Two types of scenes. Most of the scenes I write fall into one of two types: Action scenes in which the point-of-view (POV) character acts toward a goal and encounters conflict, and reaction scenes in which the POV character reels from a setback and decides what to do next.
Each type of scene has a typical structure. For an action scene, the structure is:
- Goal: The POV character has an immediate goal (called the scene goal), and acts toward the goal.
- Conflict: The character hits an obstacle, usually in the form of an opponent, another character whose goals conflict with the POV character's. For the bulk of the scene, the POV character and the opponent struggle with each other, each to attain their goal.
- Disaster: The POV character either succeeds or fails to achieve the goal. Most action scenes end not only in failure, but in disaster: The character is worse off at the end of the scene than at the beginning.
The structure for a reaction scene:
- Reaction: The POV character reels from the preceding disaster. This may include an emotional reaction, an rational reaction, or both. Usually the emotional reaction comes first.
- Dilemma: The character calms down enough (perhaps just barely enough) to explore options for what to do next. All of the options are bad.
- Decision: The character chooses the least bad option and commits to it. This becomes the scene goal for the next action scene.
Beats. The middle of each kind of scene proceeds in beats. A beat is a tiny cycle of flow and ebb, of forward and back, of progress and setback.
The conflict in an action scene proceeds in conflict beats. You can think of a conflict beat as starting with either the POV character’s action or with the opponent’s (or environment’s) action. Here’s the POV-character-first version, which I think of as an Action-Result beat:
- Action: The POV character takes action toward the goal.
- Result: The opponent acts against the POV character.
And the environment- or opponent-first version, which I think of as a Stimulus-Response beat:
- Stimulus: Something happens to which the POV character must respond.
- Response: The character acts in response to the stimulus.
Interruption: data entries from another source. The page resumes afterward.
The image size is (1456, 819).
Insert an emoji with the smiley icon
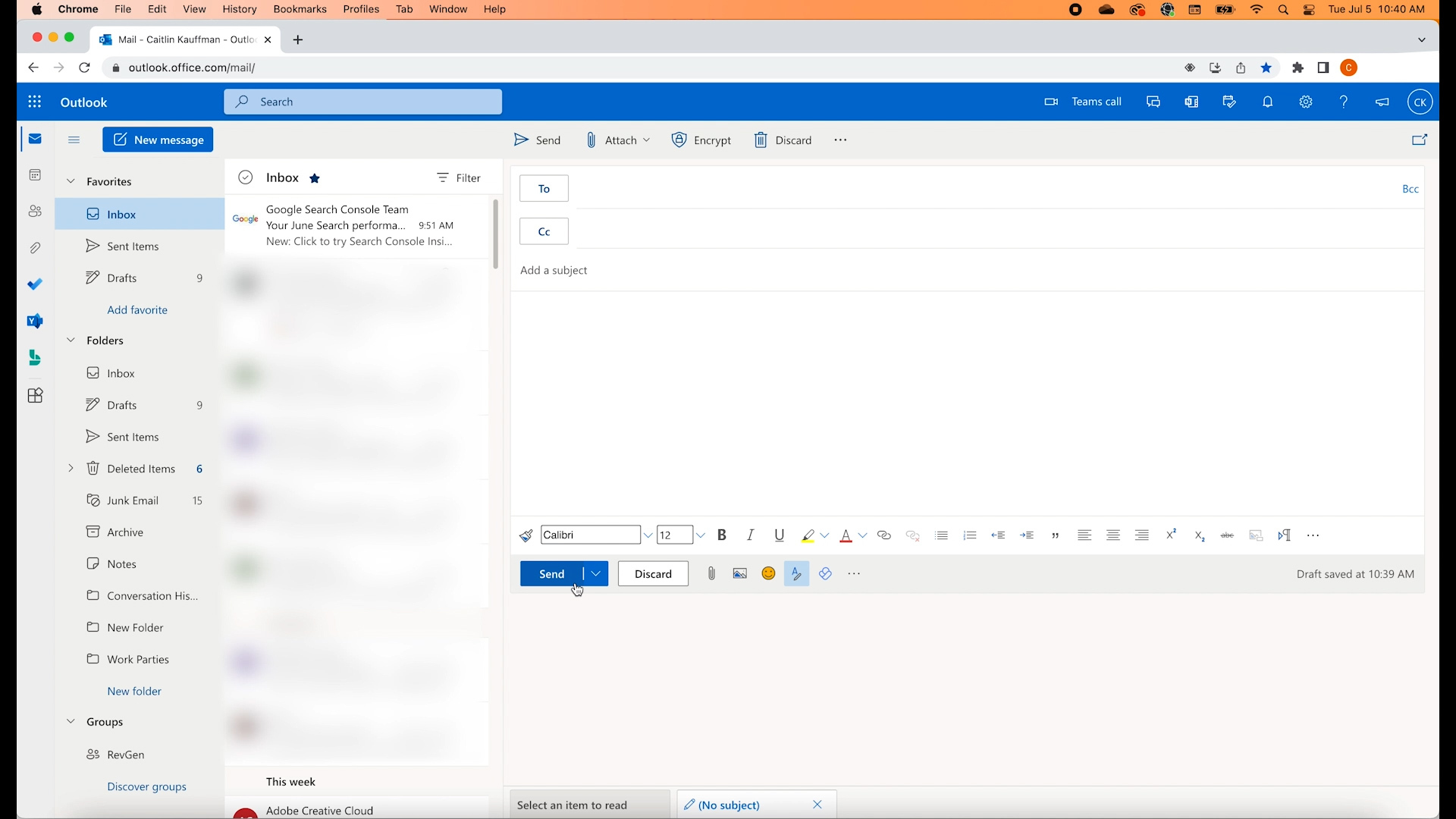tap(768, 573)
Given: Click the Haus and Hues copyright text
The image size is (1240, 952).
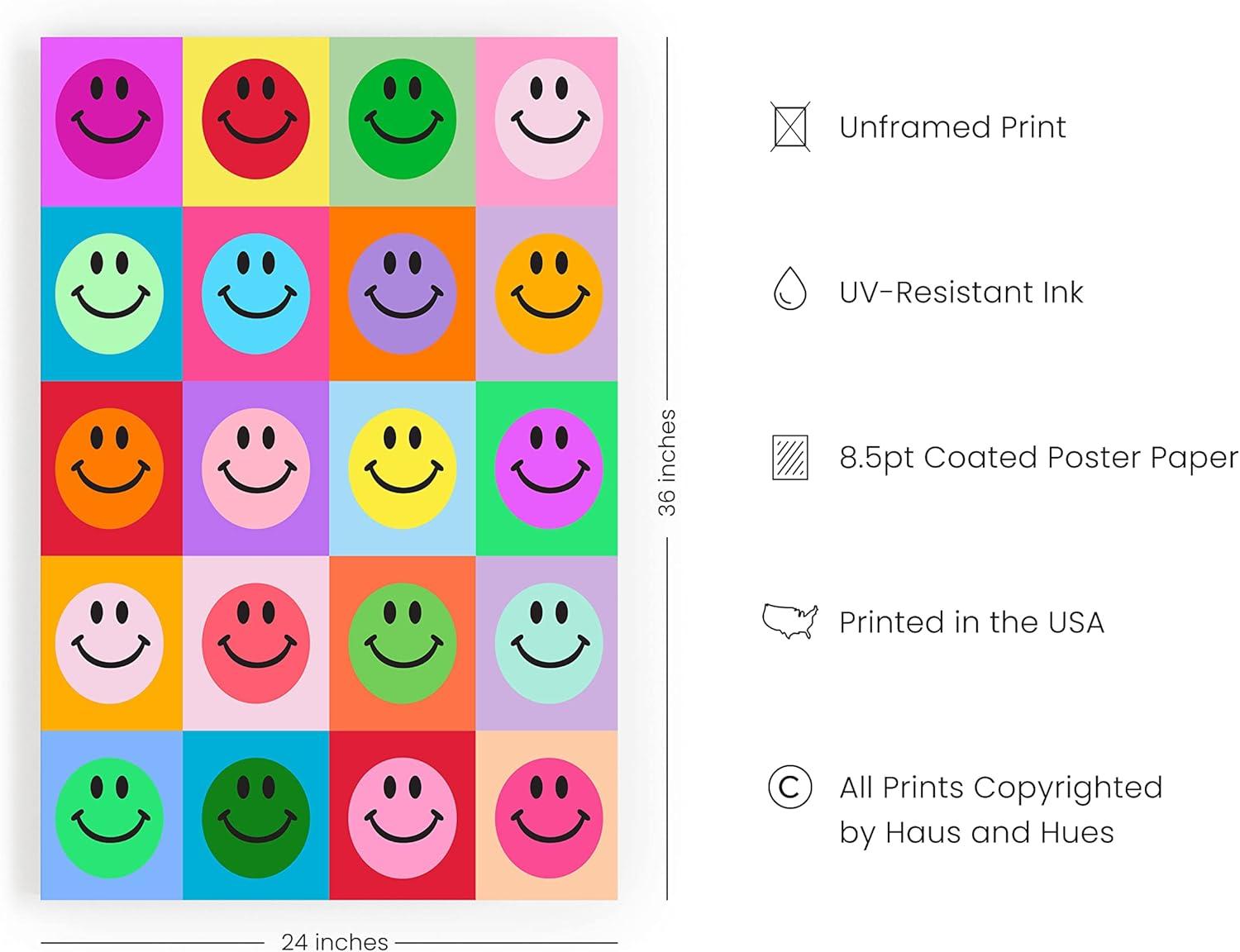Looking at the screenshot, I should [x=1000, y=810].
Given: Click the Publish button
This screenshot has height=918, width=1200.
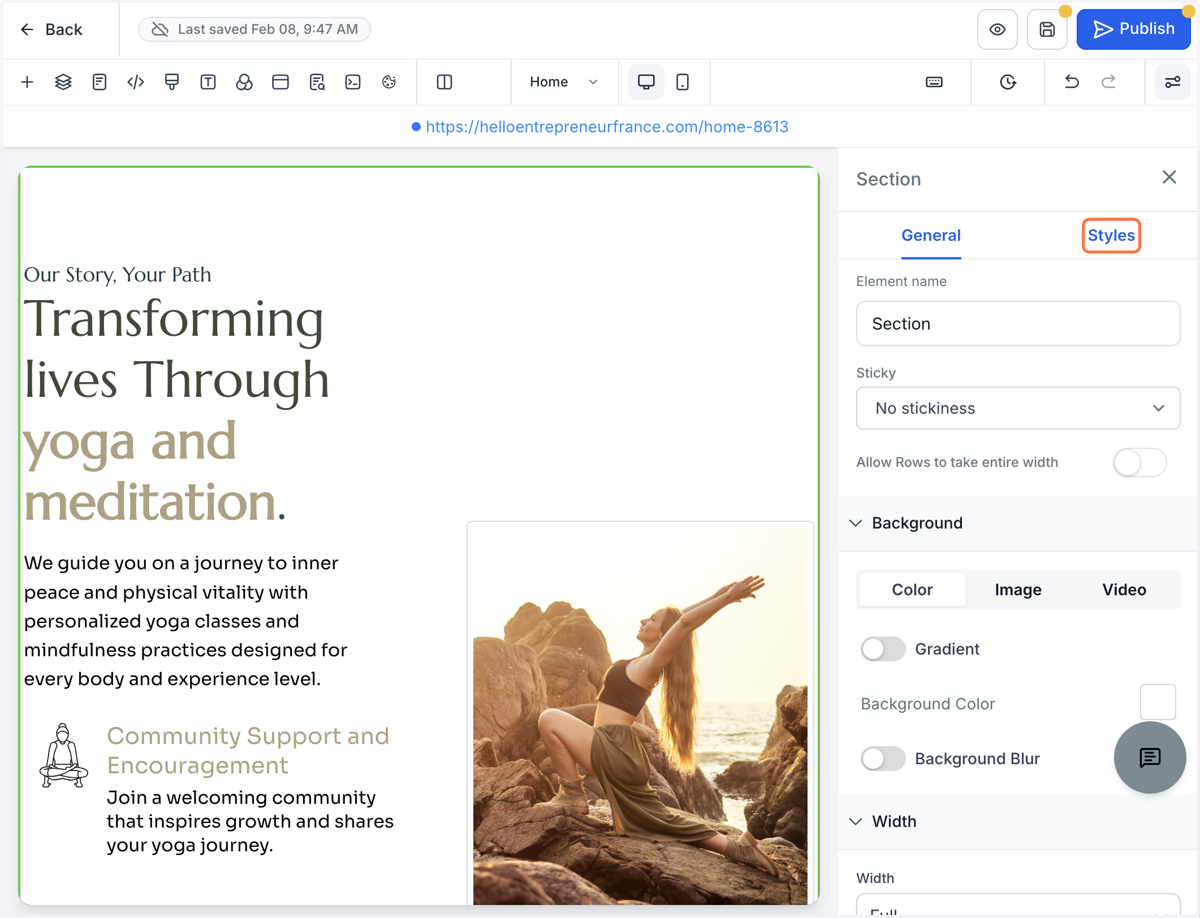Looking at the screenshot, I should (x=1133, y=29).
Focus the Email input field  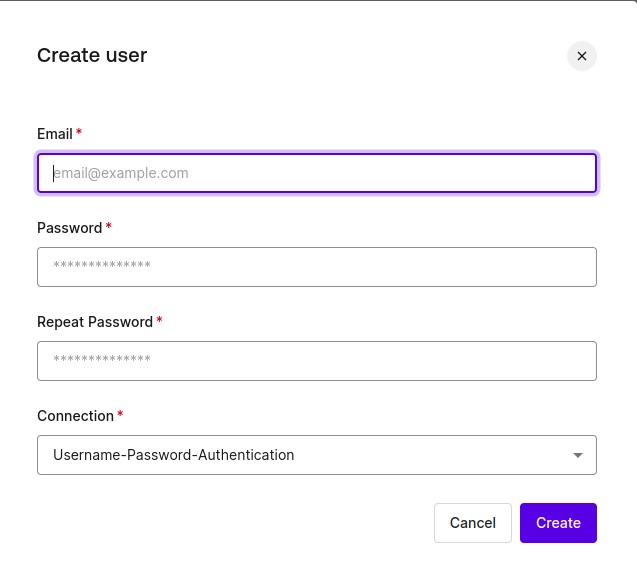click(x=317, y=173)
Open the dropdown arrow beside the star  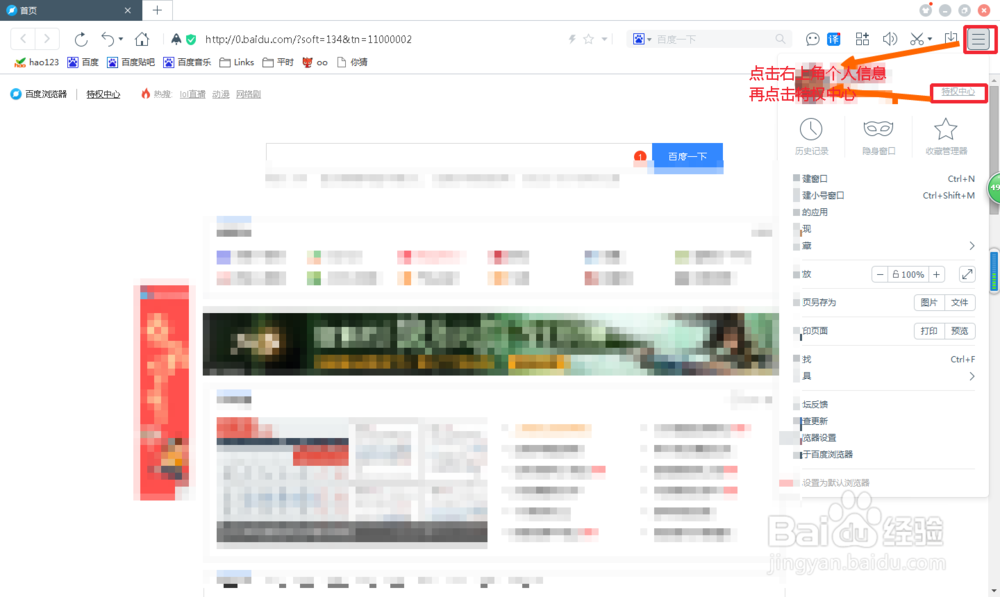click(x=604, y=39)
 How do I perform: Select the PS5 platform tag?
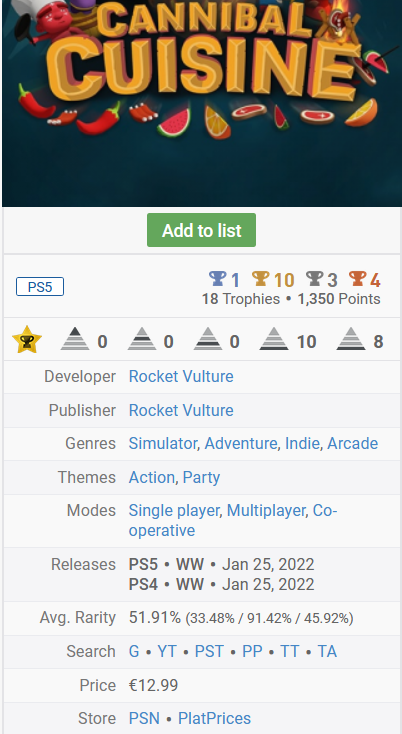[40, 286]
Each kind of conflict beat gives a different perspective on the events of the scene. With Action-Result beats, the POV character appears to drive the sequence of events. With Stimulus-Response beats, the opponent or environment seem to be driving. Neither perspective tells the whole story: The POV character and the opponent co-create the sequence of events. I find it helpful to explore a sequence of beats from each perspective.
In a reaction scene, the dilemma proceeds in dilemma beats:
- Forward: The character thinks of another possible action toward the goal.
- Back: The character realizes the disadvantages of that action.
A caveat. These scene and beat structures are templates. If you apply the templates too rigidly, your story will read as if, uh… as if you wrote it by rigidly applying templates. I reach for templates like these only when I don’t know what to write next. They’re a great way to jiggle my brain. If the words are flowing without the templates, I don’t think about these structures.
Further reading. I learned these most of these ideas from Dwight Swain and two other writers who have expanded on Swain’s work:
- Techniques of the $elling Writer by Dwight V. Swain.
- Scene & Structure by Jack M. Bickham.
- Randy Ingermanson's Advanced Fiction Writing web site--in particular his article on "Writing the Perfect Scene". Randy also has a helpful blog.
Other names for these ideas. Swain uses different names than I do for these ideas, and Bickham and Ingermanson follow Swain’s lead:
- What I call an action scene, Swain calls a Scene (capital S).
- What I call a reaction scene, Swain calls a Sequel.
- What I call a Stimulus-Response beat, Swain calls a Motivation-Reaction Unit (MRU).
As far as I know, “dilemma beat” is my own idea, though it’s probably implied by Swain’s description of Sequels.
Also, other people use the term beat in other ways.